Lettuce is one of the most universal vegetables and is very, very tasty.
With a simple change in your diet – adding lettuce to your daily menu – you can get many other benefits.
Add raw food menu
Although raw far is not for everyone, anyone can practice it a little and it – super easy as adding raw veggies to your diet. Raw salads provide roughage needed to maintain a healthy body and intestines (although people with guts and stomach vulnerable to the inflammation must be careful with the consumption of roughage). For most people raw green salads are an excellent source of roughage, which among other things, maintain regular bowels.
Rich in fiber
Fibers, including those contained in vegetables are important to our diet, even though our bodies do not actually absorb them. They help to lower cholesterol levels and may help reduce the risk of cardiovascular disease and help prevent constipation. Some vegetables, particularly rich in fiber are carrots, spinach, peppers and cabbage.
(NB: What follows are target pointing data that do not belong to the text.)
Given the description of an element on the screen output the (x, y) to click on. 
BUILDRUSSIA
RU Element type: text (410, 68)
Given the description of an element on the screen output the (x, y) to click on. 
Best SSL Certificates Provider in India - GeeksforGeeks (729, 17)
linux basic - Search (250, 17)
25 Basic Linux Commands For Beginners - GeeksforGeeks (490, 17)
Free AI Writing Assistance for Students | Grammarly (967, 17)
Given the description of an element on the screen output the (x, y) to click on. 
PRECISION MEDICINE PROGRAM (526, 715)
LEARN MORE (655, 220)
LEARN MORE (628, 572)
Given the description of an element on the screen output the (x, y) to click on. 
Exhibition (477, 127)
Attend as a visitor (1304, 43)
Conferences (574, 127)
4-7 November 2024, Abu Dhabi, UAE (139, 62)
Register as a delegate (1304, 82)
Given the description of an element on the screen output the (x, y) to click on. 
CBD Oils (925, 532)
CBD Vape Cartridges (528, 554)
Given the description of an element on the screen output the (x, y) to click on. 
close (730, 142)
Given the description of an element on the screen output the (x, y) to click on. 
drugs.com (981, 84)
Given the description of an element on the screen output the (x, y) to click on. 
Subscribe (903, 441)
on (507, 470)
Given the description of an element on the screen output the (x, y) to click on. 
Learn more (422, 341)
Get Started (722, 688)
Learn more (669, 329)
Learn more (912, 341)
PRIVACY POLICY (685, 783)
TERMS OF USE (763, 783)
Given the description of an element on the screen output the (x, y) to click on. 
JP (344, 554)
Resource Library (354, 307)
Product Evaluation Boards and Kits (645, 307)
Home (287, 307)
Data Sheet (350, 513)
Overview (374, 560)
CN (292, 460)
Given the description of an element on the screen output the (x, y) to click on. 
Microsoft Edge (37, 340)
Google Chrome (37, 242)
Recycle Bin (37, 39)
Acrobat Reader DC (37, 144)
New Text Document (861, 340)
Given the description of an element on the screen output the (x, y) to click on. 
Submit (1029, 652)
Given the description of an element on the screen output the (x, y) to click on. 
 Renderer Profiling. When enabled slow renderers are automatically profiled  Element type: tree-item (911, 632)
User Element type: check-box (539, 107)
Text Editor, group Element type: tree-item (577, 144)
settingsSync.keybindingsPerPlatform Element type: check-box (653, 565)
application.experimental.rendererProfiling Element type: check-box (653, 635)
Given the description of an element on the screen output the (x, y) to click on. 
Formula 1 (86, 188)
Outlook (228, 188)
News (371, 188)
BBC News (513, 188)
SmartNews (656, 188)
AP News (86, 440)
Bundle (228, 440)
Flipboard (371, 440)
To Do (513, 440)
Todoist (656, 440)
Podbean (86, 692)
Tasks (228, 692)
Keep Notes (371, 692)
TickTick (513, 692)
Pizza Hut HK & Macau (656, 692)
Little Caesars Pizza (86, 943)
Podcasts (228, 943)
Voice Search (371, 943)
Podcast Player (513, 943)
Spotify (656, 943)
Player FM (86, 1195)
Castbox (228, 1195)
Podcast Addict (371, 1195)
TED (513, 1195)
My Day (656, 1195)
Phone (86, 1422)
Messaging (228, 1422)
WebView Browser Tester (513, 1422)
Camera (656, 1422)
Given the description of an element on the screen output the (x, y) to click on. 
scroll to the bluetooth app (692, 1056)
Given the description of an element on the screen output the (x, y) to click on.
The benefits of fruits and vegetables
If you regularly eat green salads and fresh fruit you will have higher levels of antioxidants in the blood. Antioxidants protect our body from damage that harmful molecules called free radicals, causing it – and are quite affordable in fresh raw salads, in natural and beneficial species, rather than tablets.
Studies also show a link between the rare and little consumption of fruits and vegetables with increased risk of many diseases, including cancer. People who often eat fresh fruits and vegetables, more likely do not develop cancer, even if not quite lead a healthy lifestyle anyway. Particularly useful in the case considered beans, peppers, tomatoes, carrots, apples, peaches, plums, pears and strawberries.
Salad reduces calories and increases satiety
If you want to maintain a healthy weight, you can start eating a lettuce. According to surveys, if the first meal is calorific – such as lettuce, for example, increases feelings of satiety and reduce total calorie intake per meal. Often working people eat more thoroughly once or twice a day and tend to absorb excess calories. With added green salad you can avoid it. Portion lettuce (about 2 cups) without toppings and additives, except a little olive oil, for example, may be less than 100 calories.
Facts about vegetables
Lettuce, spinach and other salad vegetables are an important part of a healthy diet
Green salads offer year-round source of vitamins A, C and other nutrients.
Red and dark green vegetables are generally richer in nutrients than light green vegetables.
Safe and proper preparation of green salads prevents the risk of disease carried by the surface.